***** DOCUMENTO *****

Lope de Vega, en su prólogo a “El Isidro”, se refiere a Jorge Manrique señalando que su obra “merecía estar escrito en letras de oro”. Así, quienes se refieren al Siglo de oro de la literatura española afirman que ningún poema del siglo XV inspiró a tantos compositores como lo hicieron las “Coplas a la muerte de su padre” de Jorge Manrique. Una obra manriqueña que abarca nuestro teatro clásico, cantado o glosado.
Jorge Manrique se supone que nació en el año 1440, bien en Paredes de Nava, Palencia, bien en Segura de la Sierra, Jaén. Ningún documento se conserva en relación con su nacimiento. Las tropas napoleónicas se encargaron de que desaparecieran del registro jienense, junto con la población arrasada. Sea palentino o jienense, lo cierto es que, en 1444, ya fallecida su madre, doña Mencía de Figueroa, su padre, Rodrigo Manrique, conde de Paredes de Nava y hombre poderoso en su tiempo, solicitó dispensa apostólica para volver a casarse dada su condición de caballero de la Orden de Santiago.

*****

▸ **EJERCICIO BREVE A**
Reescribe el pasaje del texto sobre Jorge Manrique desde "Jorge Manrique se supone" hasta "Orden de Santiago.", reemplazando "tropas napoleónicas" por "tropas francesas".
▸ **EJERCICIO BREVE B**
Según el texto sobre Jorge Manrique, ¿en qué año pidió su padre dispensa apostólica para volver a casarse?

***** EXTRACTO DE DATOS *****

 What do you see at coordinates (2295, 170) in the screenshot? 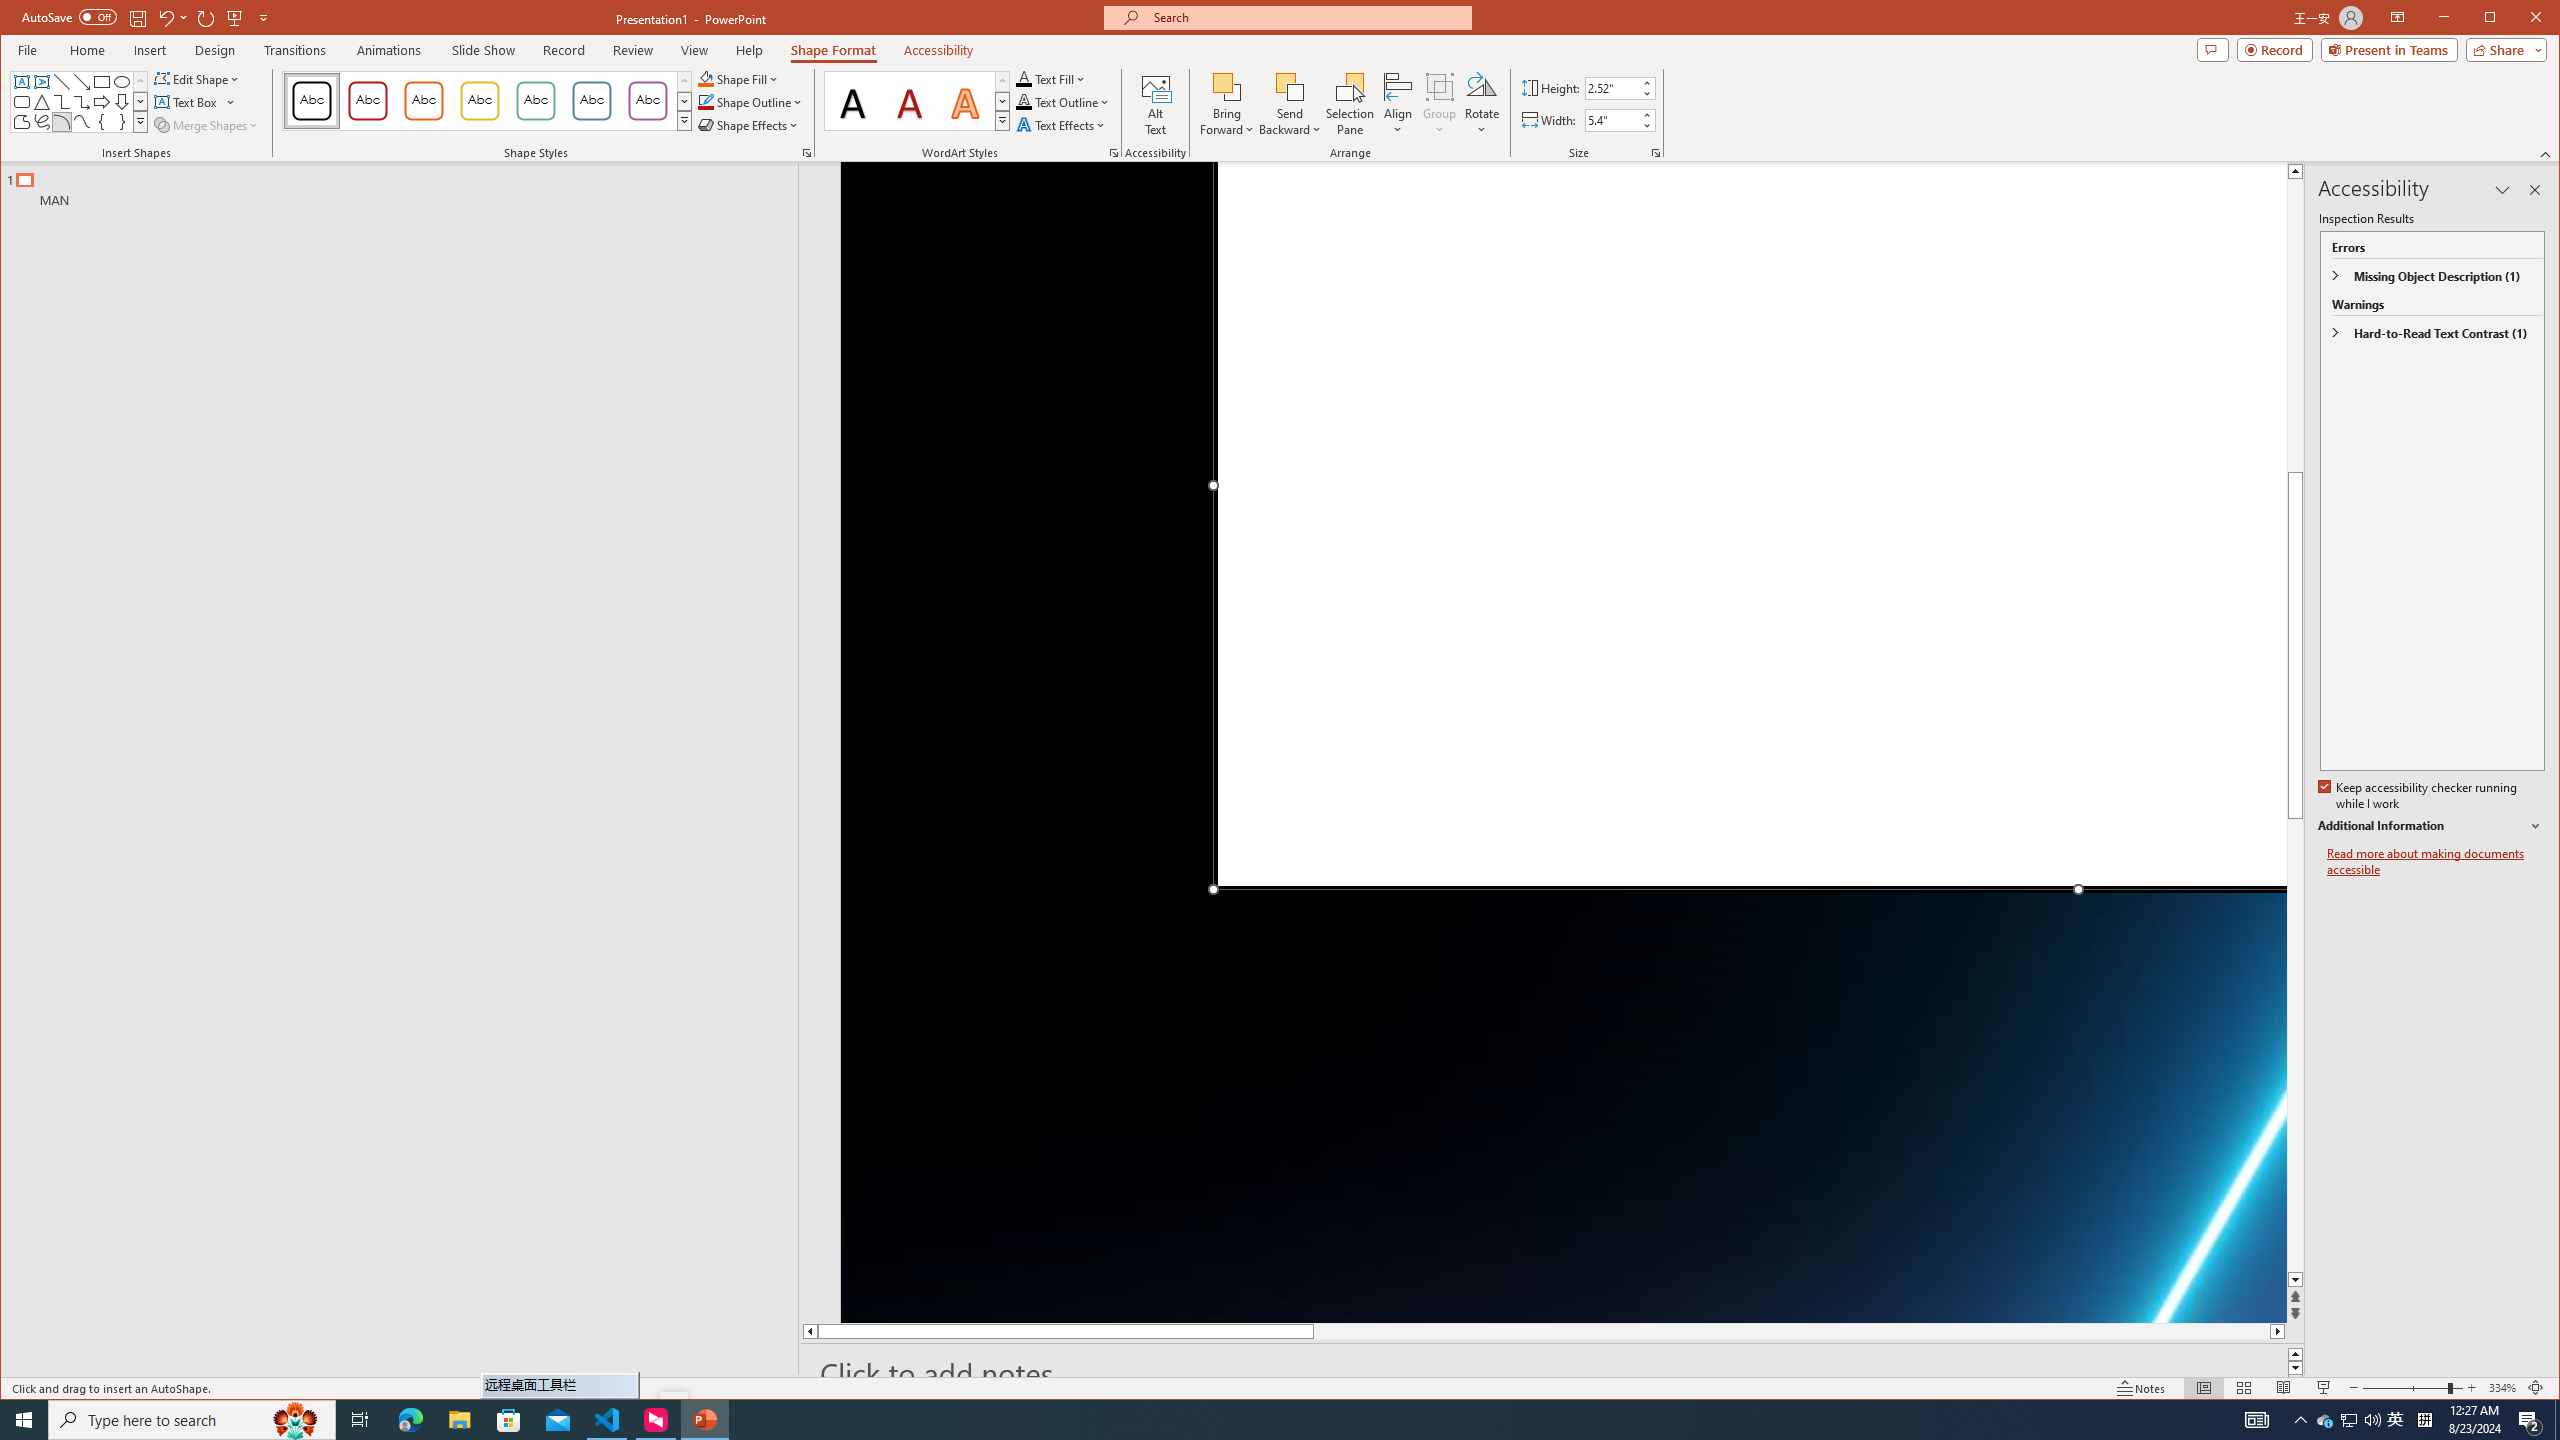
I see `Transitions` at bounding box center [2295, 170].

*****

▸ **RESULTADO A**
Jorge Manrique se supone que nació en el año 1440, bien en Paredes de Nava, Palencia, bien en Segura de la Sierra, Jaén. Ningún documento se conserva en relación con su nacimiento. Las tropas francesas se encargaron de que desaparecieran del registro jienense, junto con la población arrasada. Sea palentino o jienense, lo cierto es que, en 1444, ya fallecida su madre, doña Mencía de Figueroa, su padre, Rodrigo Manrique, conde de Paredes de Nava y hombre poderoso en su tiempo, solicitó dispensa apostólica para volver a casarse dada su condición de caballero de la Orden de Santiago.

▸ **RESULTADO B**
En 1444.